Sunday, November 16, 2008

Shuffling

Shuffling is a very interesting programming problem, Almost everybody can come up with a good algorithm using a simple rand() function, but it gets a little tricky when one has to perform a in place shuffle (i.e. w/o using any extra memory).

Knuth's Algorithm described in the Art of Computer programming, Vol 2 (which is based on Fisher Yates algorithm) is regarded as one the best known algorithm for the problem.

The description on wikipedia is a little clearer and goes like this:
1. Let A1 := 1, A2 := 2 and so on up to AN := N, and let n := N.
2. Pick a random number k between 1 and n inclusive.
3. If k ≠ n, swap the values of Ak and An.
4. Decrease n by one.
5. Repeat from step 2 until n is less than 2.

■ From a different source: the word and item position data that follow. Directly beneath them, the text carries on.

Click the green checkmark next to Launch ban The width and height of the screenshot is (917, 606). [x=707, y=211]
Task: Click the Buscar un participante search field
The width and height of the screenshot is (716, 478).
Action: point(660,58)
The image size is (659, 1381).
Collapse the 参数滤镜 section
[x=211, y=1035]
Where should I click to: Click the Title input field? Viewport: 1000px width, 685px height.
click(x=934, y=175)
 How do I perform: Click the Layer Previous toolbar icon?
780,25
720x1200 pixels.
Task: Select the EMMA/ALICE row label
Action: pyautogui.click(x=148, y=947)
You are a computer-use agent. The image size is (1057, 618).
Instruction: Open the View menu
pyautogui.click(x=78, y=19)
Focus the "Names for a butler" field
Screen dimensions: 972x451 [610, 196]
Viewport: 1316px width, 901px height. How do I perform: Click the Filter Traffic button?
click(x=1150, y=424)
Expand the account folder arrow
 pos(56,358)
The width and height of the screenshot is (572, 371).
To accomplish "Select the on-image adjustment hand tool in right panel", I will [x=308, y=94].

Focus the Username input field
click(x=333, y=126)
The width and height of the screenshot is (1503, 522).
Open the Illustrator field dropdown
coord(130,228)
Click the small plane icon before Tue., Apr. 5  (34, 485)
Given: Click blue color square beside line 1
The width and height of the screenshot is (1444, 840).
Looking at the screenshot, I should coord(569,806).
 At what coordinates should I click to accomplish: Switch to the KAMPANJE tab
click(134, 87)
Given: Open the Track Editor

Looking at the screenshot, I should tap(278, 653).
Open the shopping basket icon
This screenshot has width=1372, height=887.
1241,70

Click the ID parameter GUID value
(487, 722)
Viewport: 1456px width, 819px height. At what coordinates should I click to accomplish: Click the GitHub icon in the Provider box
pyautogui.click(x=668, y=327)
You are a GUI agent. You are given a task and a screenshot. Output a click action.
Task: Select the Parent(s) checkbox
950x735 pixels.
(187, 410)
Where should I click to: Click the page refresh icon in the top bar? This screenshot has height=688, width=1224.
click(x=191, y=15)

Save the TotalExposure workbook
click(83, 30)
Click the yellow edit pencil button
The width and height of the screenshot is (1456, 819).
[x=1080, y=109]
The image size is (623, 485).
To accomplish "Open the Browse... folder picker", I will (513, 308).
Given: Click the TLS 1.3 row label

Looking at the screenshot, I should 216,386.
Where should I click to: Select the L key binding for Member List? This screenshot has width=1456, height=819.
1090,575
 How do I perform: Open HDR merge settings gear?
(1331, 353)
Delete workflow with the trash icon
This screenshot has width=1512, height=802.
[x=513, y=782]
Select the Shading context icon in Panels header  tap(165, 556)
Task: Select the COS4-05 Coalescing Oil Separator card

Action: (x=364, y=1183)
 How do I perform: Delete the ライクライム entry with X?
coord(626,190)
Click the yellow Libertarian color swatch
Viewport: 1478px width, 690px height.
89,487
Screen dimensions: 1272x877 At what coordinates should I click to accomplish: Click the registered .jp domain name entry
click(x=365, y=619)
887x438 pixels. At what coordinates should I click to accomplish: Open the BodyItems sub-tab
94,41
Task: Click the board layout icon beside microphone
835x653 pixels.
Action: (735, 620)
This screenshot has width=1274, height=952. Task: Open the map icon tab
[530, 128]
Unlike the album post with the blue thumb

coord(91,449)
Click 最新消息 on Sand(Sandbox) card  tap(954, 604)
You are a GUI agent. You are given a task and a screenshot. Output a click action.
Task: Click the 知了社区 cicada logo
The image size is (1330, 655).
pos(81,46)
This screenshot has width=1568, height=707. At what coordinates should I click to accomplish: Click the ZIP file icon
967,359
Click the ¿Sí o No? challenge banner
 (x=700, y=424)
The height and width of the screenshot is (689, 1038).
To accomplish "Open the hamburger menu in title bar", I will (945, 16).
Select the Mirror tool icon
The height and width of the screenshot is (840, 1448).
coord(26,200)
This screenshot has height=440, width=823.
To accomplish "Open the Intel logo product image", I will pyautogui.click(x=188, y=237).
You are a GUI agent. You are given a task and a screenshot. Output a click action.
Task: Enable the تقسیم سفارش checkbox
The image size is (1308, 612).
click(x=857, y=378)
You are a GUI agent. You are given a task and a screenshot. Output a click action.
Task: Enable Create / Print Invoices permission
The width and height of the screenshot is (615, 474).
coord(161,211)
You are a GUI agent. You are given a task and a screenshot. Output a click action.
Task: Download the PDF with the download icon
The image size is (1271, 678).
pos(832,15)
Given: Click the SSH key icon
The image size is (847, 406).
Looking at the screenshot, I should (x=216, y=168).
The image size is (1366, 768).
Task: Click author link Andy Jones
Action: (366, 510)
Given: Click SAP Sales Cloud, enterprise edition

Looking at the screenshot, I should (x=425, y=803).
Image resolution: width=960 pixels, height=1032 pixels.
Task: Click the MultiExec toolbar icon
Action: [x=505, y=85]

public static void shuffle (int[] array)
{
Random rng = new Random(); // i.e., java.util.Random.

// The number of items left to shuffle (loop invariant).
int n = array.length;

while (n > 1)
{
int k = rng.nextInt(n); // 0 <= k < n.
n--; // n is now the last pertinent index;
// swap array[n] with array[k] (does nothing if k == n).
int temp = array[n];
array[n] = array[k];
array[k] = temp;
}
}


Alternately, instead of going n to 1 we can do a forward pass like here:


int N = array.length;
for (int i = 0; i < N; i++)
{
int r = i + (int) (Math.random() * (N-i));
int t = array[r];
array[r] = array[i];
array[i] = t;
}


An alternative method is we can assign each element of the set to be shuffled a random number and the set is then sorted according to these numbers. This may be faster in practice, despite having worse asymptotic time complexity (O(n log n) vs. O(n)).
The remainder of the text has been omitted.